● PROBLEM REQUIREMENTS: Gather each line of the entries below that includes "window".

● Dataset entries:

---

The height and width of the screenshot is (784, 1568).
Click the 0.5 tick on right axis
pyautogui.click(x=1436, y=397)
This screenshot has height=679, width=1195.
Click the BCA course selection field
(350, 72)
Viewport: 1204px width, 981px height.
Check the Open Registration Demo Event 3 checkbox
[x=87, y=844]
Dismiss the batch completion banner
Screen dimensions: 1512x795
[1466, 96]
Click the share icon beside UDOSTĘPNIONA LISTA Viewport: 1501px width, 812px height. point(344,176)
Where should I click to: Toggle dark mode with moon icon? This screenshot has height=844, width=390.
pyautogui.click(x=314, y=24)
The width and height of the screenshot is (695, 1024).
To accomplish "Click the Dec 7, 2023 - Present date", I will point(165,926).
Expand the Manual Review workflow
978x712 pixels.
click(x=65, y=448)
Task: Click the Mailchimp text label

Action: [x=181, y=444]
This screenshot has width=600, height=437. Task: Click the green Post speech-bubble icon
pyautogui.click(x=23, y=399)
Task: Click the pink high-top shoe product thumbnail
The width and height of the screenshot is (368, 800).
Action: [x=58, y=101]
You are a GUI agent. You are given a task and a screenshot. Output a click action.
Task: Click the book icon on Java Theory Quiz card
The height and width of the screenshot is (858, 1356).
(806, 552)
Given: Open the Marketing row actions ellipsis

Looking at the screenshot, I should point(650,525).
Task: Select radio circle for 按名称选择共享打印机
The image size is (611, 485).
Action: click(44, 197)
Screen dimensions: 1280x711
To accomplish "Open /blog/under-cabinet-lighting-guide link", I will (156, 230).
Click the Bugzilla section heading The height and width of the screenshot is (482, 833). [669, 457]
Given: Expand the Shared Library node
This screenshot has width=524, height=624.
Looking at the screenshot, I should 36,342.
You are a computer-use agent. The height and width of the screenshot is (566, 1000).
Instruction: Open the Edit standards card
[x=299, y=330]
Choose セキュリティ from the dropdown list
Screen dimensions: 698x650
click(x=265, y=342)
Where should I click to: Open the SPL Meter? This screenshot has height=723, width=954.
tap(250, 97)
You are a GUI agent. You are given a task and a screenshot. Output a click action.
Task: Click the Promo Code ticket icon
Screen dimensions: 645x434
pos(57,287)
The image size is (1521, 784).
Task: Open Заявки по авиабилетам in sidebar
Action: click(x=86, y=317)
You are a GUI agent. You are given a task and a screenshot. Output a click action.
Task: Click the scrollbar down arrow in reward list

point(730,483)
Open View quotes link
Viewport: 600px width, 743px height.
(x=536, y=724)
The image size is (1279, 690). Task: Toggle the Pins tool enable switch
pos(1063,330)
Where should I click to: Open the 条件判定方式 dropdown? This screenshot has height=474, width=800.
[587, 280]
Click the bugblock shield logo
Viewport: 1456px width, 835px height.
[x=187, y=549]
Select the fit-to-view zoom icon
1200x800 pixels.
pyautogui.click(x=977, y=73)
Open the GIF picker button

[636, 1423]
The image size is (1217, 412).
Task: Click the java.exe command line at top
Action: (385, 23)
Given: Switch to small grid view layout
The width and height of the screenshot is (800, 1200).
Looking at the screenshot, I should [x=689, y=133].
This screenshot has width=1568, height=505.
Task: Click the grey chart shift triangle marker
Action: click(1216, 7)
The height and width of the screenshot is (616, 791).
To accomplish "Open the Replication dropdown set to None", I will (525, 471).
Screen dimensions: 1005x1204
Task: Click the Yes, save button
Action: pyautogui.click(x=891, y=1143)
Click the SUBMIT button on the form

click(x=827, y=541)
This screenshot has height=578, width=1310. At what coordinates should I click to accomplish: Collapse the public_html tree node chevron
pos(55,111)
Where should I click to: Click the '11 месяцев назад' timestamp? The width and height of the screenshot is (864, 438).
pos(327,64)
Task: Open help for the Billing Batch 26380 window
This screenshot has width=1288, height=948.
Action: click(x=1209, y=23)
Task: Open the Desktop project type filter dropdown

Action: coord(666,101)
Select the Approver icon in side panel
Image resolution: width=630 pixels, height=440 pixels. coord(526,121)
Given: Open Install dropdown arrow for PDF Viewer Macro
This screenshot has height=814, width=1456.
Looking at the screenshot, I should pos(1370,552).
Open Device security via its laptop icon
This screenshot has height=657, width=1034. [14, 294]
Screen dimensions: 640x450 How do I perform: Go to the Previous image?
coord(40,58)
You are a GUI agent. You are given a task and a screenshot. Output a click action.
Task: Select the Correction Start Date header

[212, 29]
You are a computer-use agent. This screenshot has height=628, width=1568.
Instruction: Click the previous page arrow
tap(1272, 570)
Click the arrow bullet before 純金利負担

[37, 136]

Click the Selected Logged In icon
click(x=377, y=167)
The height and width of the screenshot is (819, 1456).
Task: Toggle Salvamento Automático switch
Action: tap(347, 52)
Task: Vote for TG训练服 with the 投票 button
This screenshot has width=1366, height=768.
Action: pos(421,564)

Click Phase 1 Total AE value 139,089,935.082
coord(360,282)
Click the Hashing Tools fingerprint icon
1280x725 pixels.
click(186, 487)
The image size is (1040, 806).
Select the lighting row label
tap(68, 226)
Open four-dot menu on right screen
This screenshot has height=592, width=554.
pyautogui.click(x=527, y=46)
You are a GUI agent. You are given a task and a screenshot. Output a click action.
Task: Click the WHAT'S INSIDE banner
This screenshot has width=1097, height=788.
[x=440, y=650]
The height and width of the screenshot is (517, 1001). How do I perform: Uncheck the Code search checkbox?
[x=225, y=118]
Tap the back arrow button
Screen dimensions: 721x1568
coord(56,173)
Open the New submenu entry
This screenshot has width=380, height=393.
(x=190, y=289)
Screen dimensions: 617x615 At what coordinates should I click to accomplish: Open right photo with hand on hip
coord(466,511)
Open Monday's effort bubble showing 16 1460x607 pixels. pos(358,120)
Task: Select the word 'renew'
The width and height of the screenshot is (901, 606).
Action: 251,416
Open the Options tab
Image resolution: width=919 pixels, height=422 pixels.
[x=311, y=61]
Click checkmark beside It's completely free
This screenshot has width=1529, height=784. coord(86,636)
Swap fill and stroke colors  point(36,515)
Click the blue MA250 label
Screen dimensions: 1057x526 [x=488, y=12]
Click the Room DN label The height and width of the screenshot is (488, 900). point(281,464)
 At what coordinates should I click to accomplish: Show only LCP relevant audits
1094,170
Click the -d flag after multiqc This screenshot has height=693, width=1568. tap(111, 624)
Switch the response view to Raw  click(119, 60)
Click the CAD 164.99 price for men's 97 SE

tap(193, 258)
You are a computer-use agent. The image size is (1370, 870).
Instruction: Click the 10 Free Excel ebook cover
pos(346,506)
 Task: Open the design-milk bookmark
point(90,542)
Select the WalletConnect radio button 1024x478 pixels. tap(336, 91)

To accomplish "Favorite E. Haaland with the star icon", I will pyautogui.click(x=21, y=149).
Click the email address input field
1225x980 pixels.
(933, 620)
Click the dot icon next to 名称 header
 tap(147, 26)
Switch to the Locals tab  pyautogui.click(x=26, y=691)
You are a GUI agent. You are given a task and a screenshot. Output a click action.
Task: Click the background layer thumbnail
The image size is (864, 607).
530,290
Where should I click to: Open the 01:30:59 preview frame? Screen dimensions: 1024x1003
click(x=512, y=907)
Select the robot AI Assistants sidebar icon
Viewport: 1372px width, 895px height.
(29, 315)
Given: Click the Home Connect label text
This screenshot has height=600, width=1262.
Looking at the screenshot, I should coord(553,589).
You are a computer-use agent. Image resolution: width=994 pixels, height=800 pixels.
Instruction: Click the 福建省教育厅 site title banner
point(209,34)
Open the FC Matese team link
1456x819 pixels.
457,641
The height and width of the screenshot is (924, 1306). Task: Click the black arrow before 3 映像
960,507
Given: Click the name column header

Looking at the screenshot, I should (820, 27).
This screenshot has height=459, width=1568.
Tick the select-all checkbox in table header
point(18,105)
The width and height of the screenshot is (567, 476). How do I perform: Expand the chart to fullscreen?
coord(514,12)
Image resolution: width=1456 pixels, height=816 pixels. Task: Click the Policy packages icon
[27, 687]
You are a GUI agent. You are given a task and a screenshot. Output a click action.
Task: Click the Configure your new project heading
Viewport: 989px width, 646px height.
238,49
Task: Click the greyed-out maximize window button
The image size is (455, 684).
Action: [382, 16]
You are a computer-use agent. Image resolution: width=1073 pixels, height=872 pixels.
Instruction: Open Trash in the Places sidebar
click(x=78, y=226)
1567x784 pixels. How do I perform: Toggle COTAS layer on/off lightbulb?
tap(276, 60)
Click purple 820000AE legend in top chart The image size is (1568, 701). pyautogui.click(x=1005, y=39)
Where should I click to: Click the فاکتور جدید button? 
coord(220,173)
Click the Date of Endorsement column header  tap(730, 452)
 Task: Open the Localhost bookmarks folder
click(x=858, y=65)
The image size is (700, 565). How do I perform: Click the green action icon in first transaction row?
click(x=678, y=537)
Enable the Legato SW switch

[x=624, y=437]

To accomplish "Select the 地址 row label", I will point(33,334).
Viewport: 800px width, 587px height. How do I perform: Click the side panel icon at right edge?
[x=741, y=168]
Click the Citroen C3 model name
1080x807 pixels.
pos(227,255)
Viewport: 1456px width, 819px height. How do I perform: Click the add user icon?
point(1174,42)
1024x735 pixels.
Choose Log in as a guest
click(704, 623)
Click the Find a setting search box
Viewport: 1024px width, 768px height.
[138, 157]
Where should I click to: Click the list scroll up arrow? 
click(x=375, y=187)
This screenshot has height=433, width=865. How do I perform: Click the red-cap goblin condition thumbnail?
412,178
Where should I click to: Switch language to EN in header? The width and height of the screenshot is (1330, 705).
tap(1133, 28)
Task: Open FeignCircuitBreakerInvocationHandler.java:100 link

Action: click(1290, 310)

---

● EXERCISE RESPONSE:
Task: Open help for the Billing Batch 26380 window
Task: Click the greyed-out maximize window button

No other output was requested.